[Your objective]
Pull out every line of the material below that contains the word "page". Case must match.

Pointing material for text and elements:
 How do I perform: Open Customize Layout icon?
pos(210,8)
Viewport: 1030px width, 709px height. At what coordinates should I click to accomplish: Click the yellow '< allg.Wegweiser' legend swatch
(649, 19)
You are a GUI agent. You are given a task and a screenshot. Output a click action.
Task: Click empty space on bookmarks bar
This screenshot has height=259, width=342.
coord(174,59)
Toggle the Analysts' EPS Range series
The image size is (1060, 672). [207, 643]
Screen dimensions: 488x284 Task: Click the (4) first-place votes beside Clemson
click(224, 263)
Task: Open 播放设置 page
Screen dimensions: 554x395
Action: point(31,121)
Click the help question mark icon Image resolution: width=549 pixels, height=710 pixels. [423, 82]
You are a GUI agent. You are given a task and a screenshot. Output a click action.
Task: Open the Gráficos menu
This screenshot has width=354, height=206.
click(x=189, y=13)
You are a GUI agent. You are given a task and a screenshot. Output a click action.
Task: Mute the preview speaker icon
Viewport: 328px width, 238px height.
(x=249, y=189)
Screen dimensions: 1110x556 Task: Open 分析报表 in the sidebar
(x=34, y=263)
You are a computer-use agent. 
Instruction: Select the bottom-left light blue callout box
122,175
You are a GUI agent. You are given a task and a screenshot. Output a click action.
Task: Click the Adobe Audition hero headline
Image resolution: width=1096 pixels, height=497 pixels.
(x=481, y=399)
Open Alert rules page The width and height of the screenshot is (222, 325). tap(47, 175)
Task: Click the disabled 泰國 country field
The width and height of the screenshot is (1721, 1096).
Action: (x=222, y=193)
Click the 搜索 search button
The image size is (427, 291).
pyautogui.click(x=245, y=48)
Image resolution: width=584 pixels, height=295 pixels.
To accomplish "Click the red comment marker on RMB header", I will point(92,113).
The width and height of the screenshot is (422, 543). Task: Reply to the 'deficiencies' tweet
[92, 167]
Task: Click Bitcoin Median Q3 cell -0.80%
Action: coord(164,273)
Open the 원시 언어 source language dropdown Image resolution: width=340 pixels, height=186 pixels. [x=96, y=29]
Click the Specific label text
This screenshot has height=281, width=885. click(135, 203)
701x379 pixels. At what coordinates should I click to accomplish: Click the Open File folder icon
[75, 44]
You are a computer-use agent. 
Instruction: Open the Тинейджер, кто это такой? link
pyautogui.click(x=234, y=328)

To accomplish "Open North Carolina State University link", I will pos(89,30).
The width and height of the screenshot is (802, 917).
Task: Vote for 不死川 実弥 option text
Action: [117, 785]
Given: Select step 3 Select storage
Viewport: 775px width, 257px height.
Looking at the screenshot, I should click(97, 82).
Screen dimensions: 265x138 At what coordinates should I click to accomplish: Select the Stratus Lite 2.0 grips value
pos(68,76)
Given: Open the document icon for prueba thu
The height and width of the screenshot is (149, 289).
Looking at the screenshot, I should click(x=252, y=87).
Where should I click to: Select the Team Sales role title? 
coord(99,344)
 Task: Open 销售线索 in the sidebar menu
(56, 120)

[Response to the exercise]
Task: Open 播放设置 page
Open Alert rules page The width and height of the screenshot is (222, 325). tap(47, 175)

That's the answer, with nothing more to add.